I know, counting blessings sounds so lame-alicious. I'm with you. I'm kind of embarrassed to even write it, because I know all you bitches are sitting there with your ironic glasses and your ironic haircut and your vector-line-drawing tattoos, judging me for my cringe-worthy Chicken Soup for the Soulness.
I can only deal with it myself by keeping things really simple and not at all Oprah-y. So: no gushing. Just: I am stoked to live in Santa Monica. I am stoked to have such a great writer job. I am stoked to not have a traumatic brain injury that knocks 40 IQ points out of my head, thereby ending my great writer job which would cause me to lose my apartment in Santa Monica. That sort of thing.
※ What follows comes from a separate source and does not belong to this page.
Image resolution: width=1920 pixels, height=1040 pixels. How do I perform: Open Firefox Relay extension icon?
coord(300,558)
Mojo and I took the patio couch. The weather was fantastically room-temperature. The coffee was just bitter enough. (Yes, fine, I'll go ahead and quip it, "like my men." Happy?) The horror script I was working on hummed right along with pep and vim and an appropriate number of eviscerated corpses. The other patrons were using their indoor voices, which I appreciate. The fountain in the center of the patio tinkled soothingly, as if to say, "I am rocking the ace feng shui, my brothers." Mojo curled up next to me and fell asleep, and I thought: I want for nothing. I'm totally blessed up to my eyeballs. Whatever comes my way from here on out is pure, sweet icing. The irony coiled deep in my bones, in my darkest proteins, somehow deactivated, and I just sat there, sincerely liking my life in the way you like someone in grade school that inspires you to work on their valentine for two whole weeks. Wow, I thought, I'm feeling so happy. I'm so... sincere. This is awesome. Also, I'm really glad no one's here to see it.
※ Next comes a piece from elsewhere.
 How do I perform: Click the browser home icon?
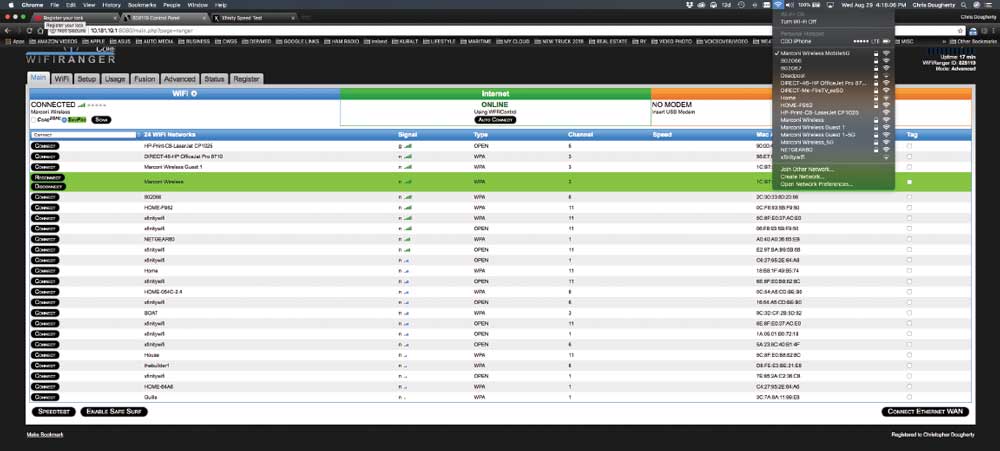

Later that day, things kind of devolved, but that's to be expected. (What can I say. I'm not just Jewish, I'm Polish Jewish. I'm never surprised by entropy.) Sometimes you get a perfect moment, and when you do, I think you should at least blog about it. Especially when your secret motive is to subtly start a revolution of sincerity that's not syrupy or fake. More like wabi sabi sincerity. Caffeinated sincerity that occasionally falls off the wagon and smokes half a pack of cigarettes in four hours. You know: no-bullshit sincerity.
Up with no-bullshit sincerity, people! Try it for a week. Report back.
1 comment:
This may seem completely random as its been several weeks since your posts, but I absolutely love that "Sincerity" bears poster you used in your post. Where did you find that graphic?
And better yet, do you know where I could find that poster? My cube needs a little decoration!